▶ _ASSIGNED TASK_
Determine the number of lines in the following entries that hold the word "computer". Give only that number.

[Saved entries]
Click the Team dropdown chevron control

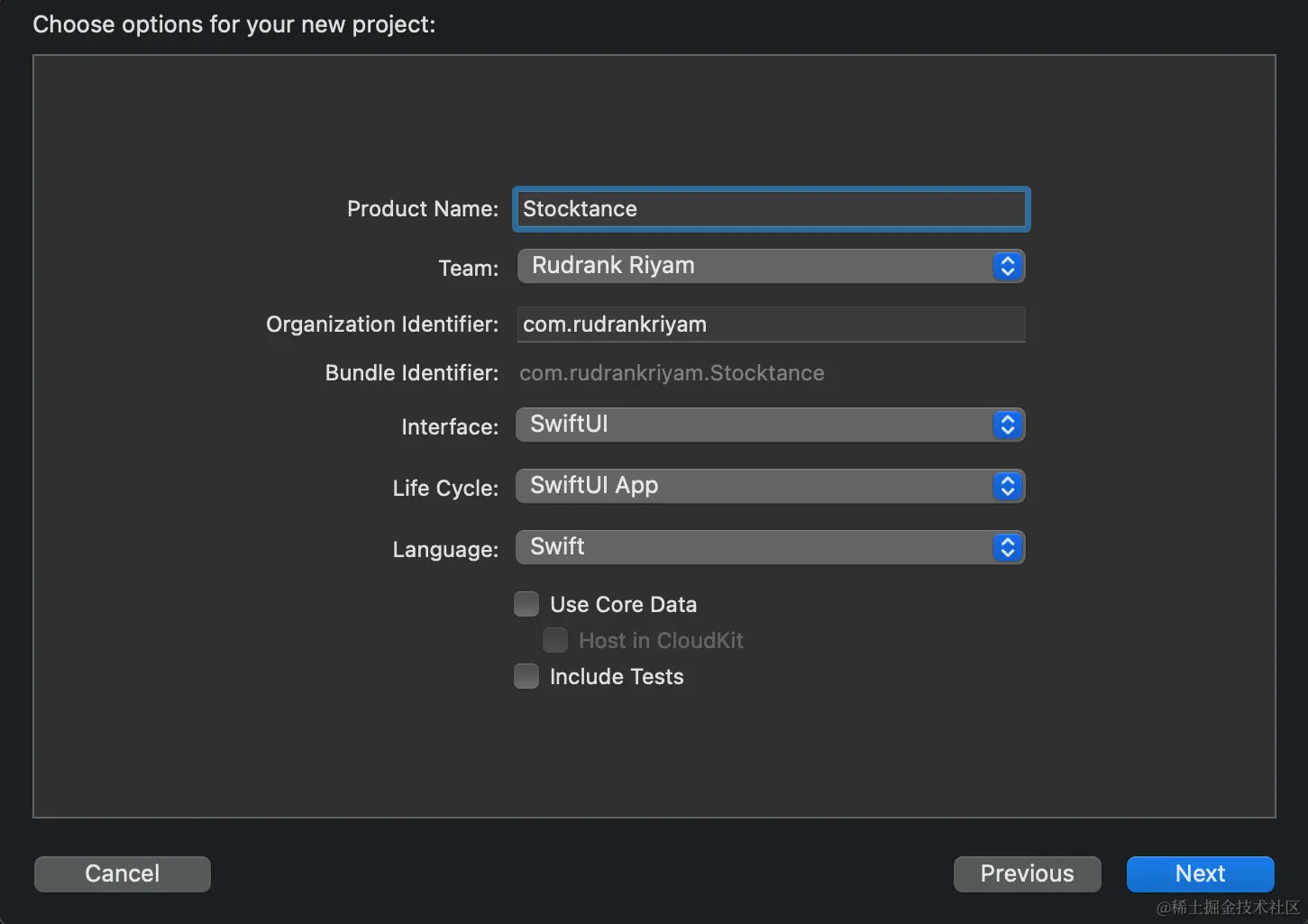click(1007, 266)
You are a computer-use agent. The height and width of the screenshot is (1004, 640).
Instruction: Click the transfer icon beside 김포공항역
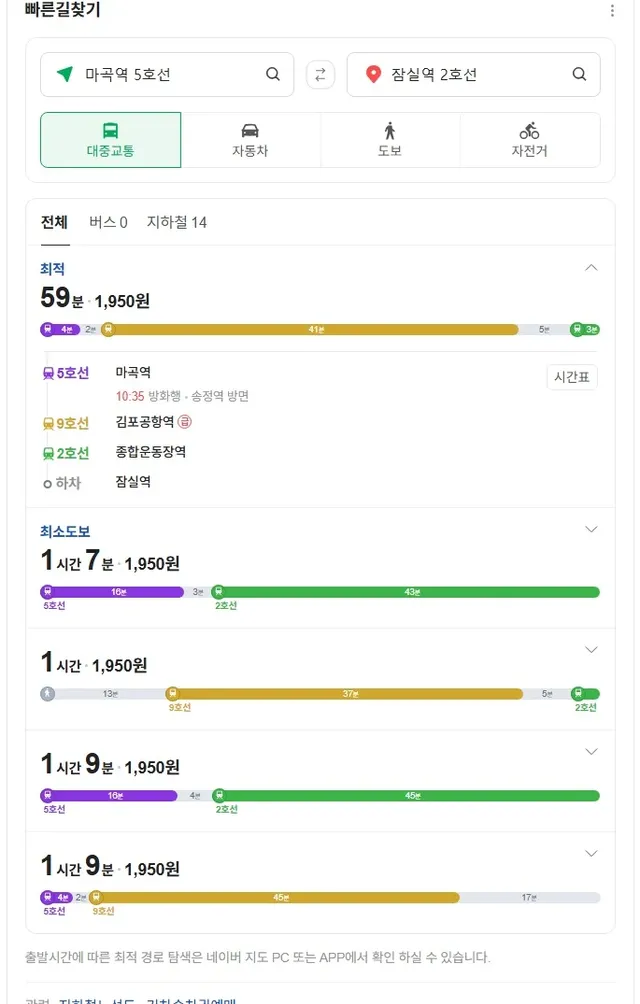click(x=185, y=422)
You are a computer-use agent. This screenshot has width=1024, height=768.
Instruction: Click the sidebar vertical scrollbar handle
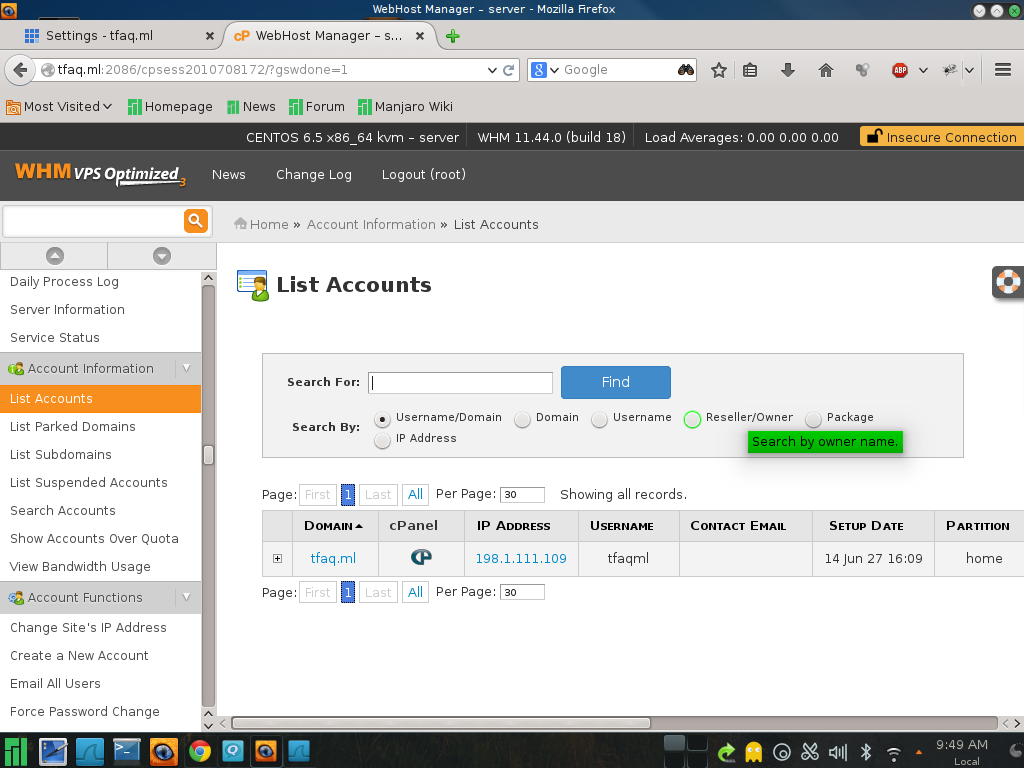tap(208, 455)
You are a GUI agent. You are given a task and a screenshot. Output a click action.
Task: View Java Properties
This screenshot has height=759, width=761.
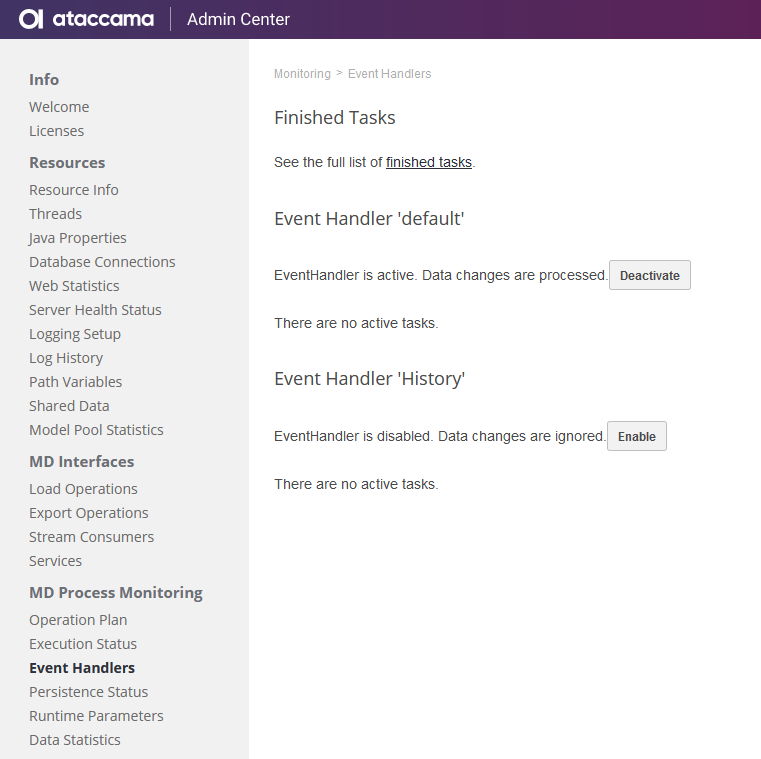pos(78,238)
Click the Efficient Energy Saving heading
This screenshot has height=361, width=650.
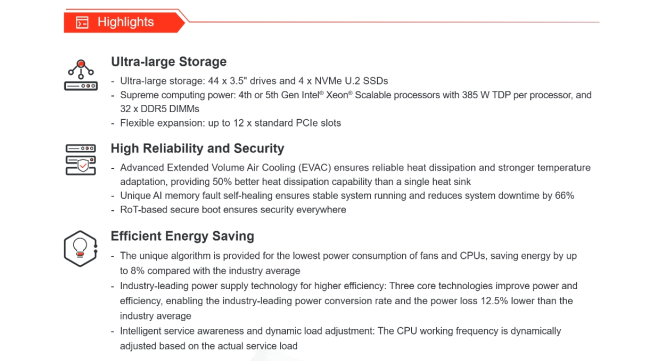pyautogui.click(x=182, y=236)
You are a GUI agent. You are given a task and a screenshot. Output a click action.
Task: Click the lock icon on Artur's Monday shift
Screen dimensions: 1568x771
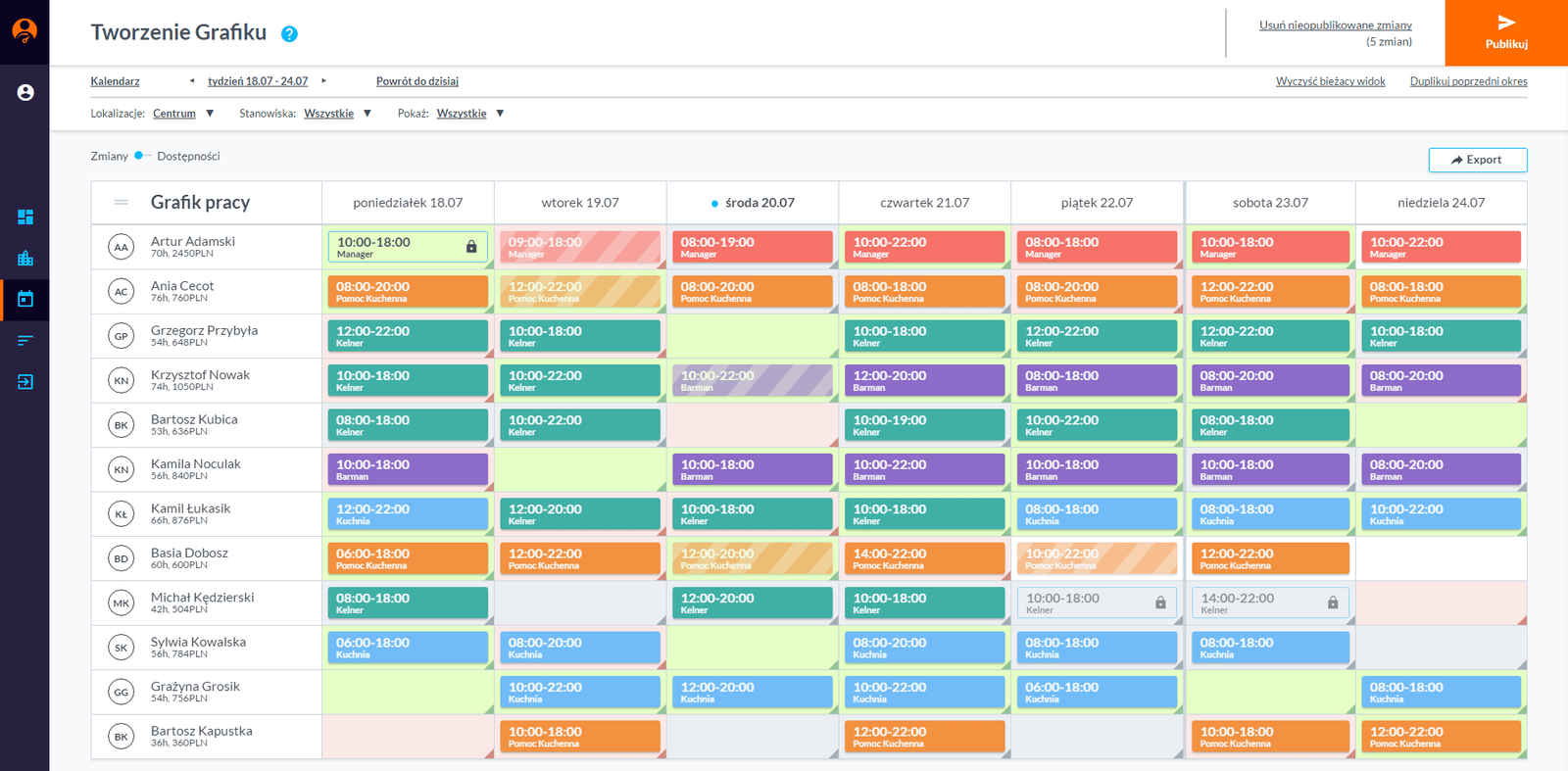[x=471, y=247]
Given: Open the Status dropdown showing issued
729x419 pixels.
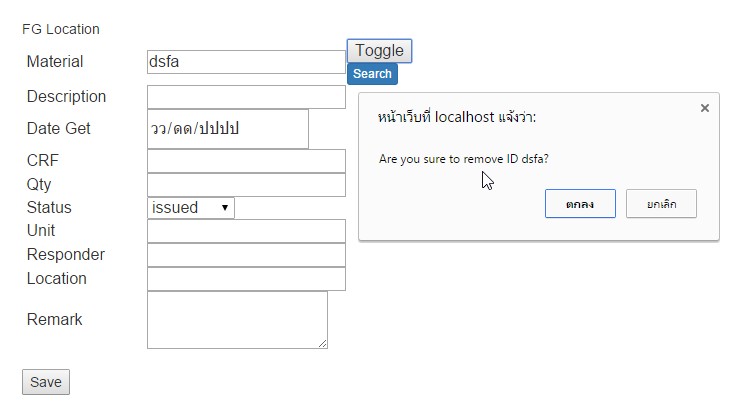Looking at the screenshot, I should tap(190, 208).
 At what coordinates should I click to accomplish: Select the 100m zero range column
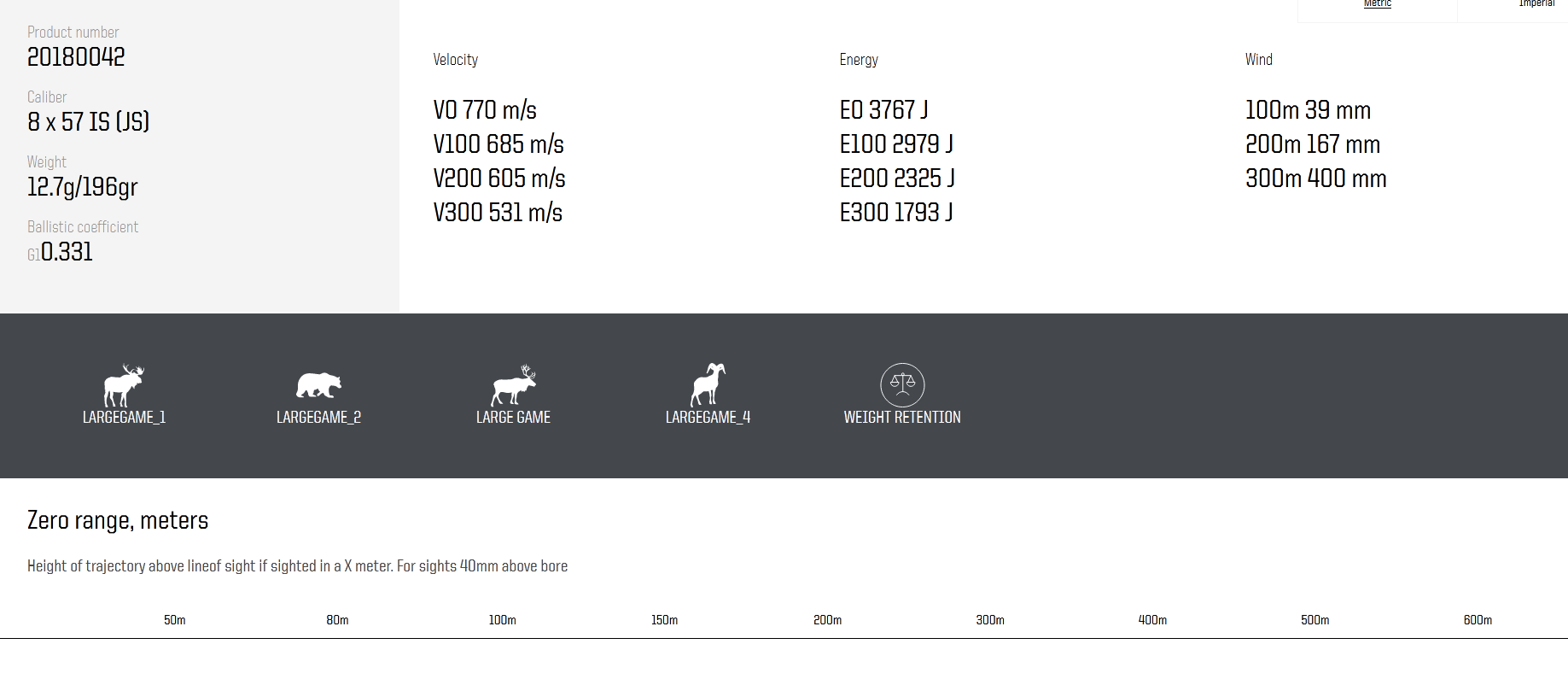[502, 620]
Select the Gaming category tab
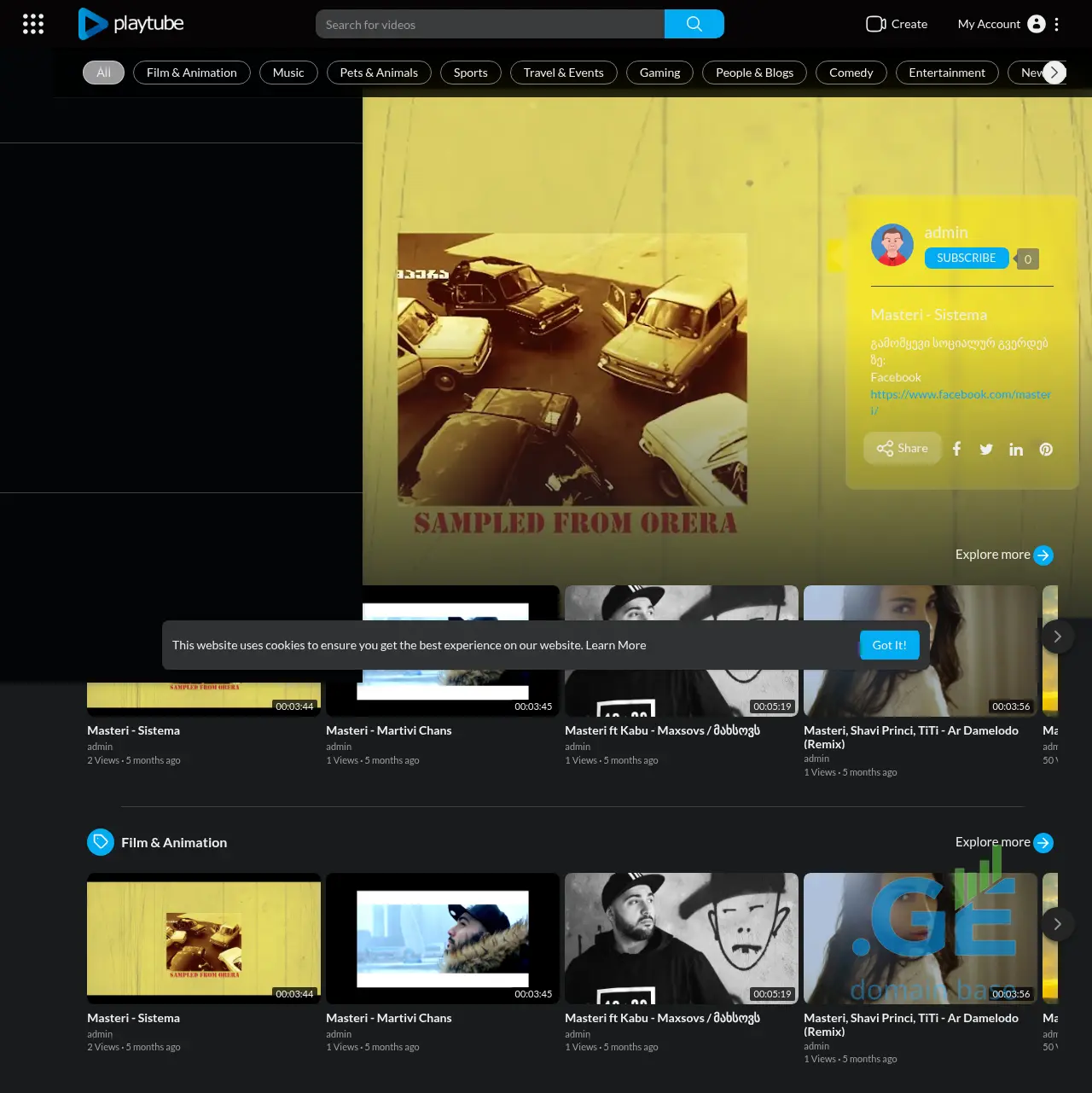The width and height of the screenshot is (1092, 1093). pyautogui.click(x=659, y=73)
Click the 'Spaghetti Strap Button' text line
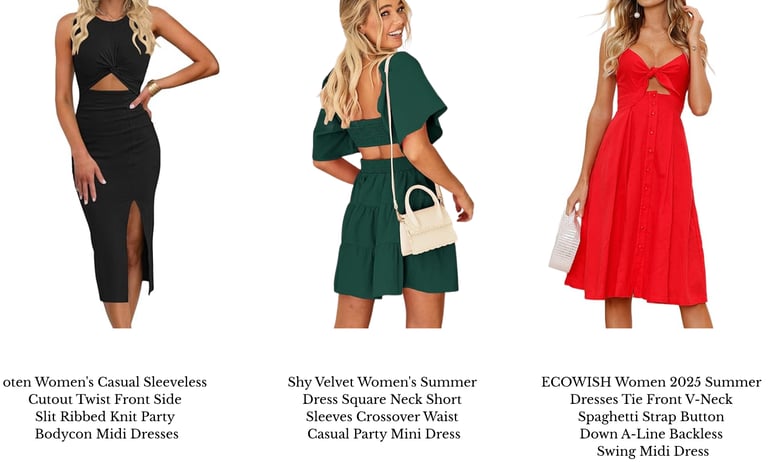Image resolution: width=768 pixels, height=462 pixels. tap(651, 417)
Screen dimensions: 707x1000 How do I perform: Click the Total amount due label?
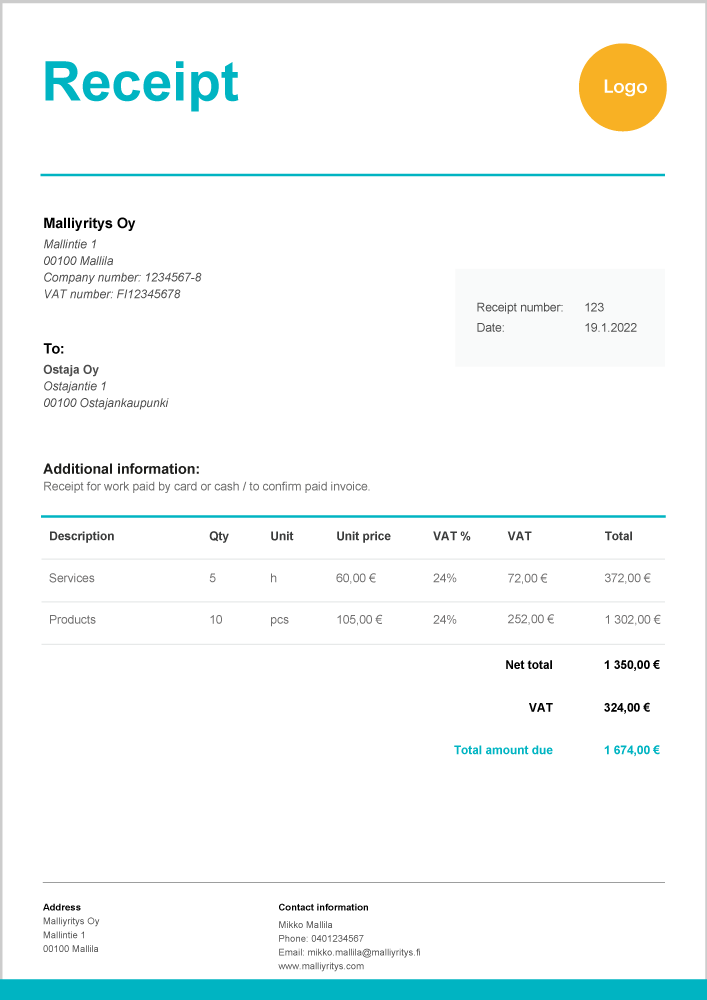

▶ _YOUR RESPONSE_
2